§ **DATA RECORDS**

§

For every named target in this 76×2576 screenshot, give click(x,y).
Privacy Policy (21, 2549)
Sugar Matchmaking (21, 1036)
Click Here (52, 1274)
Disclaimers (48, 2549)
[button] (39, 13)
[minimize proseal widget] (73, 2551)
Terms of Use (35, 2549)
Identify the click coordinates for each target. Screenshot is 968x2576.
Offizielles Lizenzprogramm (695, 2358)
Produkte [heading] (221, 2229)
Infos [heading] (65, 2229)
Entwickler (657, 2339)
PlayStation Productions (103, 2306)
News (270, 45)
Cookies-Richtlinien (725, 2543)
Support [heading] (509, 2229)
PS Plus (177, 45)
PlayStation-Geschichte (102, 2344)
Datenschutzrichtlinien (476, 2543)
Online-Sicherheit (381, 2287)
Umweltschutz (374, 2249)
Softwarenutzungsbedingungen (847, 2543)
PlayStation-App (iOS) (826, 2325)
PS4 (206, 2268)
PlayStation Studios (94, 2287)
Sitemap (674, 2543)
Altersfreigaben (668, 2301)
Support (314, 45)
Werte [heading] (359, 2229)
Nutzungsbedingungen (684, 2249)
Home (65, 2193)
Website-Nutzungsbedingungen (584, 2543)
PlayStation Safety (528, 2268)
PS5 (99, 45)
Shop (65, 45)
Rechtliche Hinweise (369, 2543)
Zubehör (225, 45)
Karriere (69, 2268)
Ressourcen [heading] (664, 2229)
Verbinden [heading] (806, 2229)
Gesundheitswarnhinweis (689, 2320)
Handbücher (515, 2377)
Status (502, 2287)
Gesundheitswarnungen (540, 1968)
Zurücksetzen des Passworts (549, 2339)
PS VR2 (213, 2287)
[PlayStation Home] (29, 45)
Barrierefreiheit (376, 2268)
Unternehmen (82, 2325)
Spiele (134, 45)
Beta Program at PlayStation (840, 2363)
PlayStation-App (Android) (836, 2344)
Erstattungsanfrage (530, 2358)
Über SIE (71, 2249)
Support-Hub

§

§ **TASK**
Would you copy the whole listing exactly?

§ **RESULT BELOW**
For every named target in this 76×2576 screenshot, give click(x,y).
Privacy Policy (21, 2549)
Sugar Matchmaking (21, 1036)
Click Here (52, 1274)
Disclaimers (48, 2549)
[button] (39, 13)
[minimize proseal widget] (73, 2551)
Terms of Use (35, 2549)
Identify the click coordinates for each target. Screenshot is 968x2576.
Offizielles Lizenzprogramm (695, 2358)
Produkte [heading] (221, 2229)
Infos [heading] (65, 2229)
Entwickler (657, 2339)
PlayStation Productions (103, 2306)
News (270, 45)
Cookies-Richtlinien (725, 2543)
Support [heading] (509, 2229)
PS Plus (177, 45)
PlayStation-Geschichte (102, 2344)
Datenschutzrichtlinien (476, 2543)
Online-Sicherheit (381, 2287)
Umweltschutz (374, 2249)
Softwarenutzungsbedingungen (847, 2543)
PlayStation-App (iOS) (826, 2325)
PS4 (206, 2268)
PlayStation Studios (94, 2287)
Sitemap (674, 2543)
Altersfreigaben (668, 2301)
Support (314, 45)
Werte [heading] (359, 2229)
Nutzungsbedingungen (684, 2249)
Home (65, 2193)
Website-Nutzungsbedingungen (584, 2543)
PlayStation Safety (528, 2268)
PS5 (99, 45)
Shop (65, 45)
Rechtliche Hinweise (369, 2543)
Zubehör (225, 45)
Karriere (69, 2268)
Ressourcen [heading] (664, 2229)
Verbinden [heading] (806, 2229)
Gesundheitswarnhinweis (689, 2320)
Handbücher (515, 2377)
Status (502, 2287)
Gesundheitswarnungen (540, 1968)
Zurücksetzen des Passworts (549, 2339)
PS VR2 (213, 2287)
[PlayStation Home] (29, 45)
Barrierefreiheit (376, 2268)
Unternehmen (82, 2325)
Spiele (134, 45)
Beta Program at PlayStation (840, 2363)
PlayStation-App (Android) (836, 2344)
Erstattungsanfrage (530, 2358)
Über SIE (71, 2249)
Support-Hub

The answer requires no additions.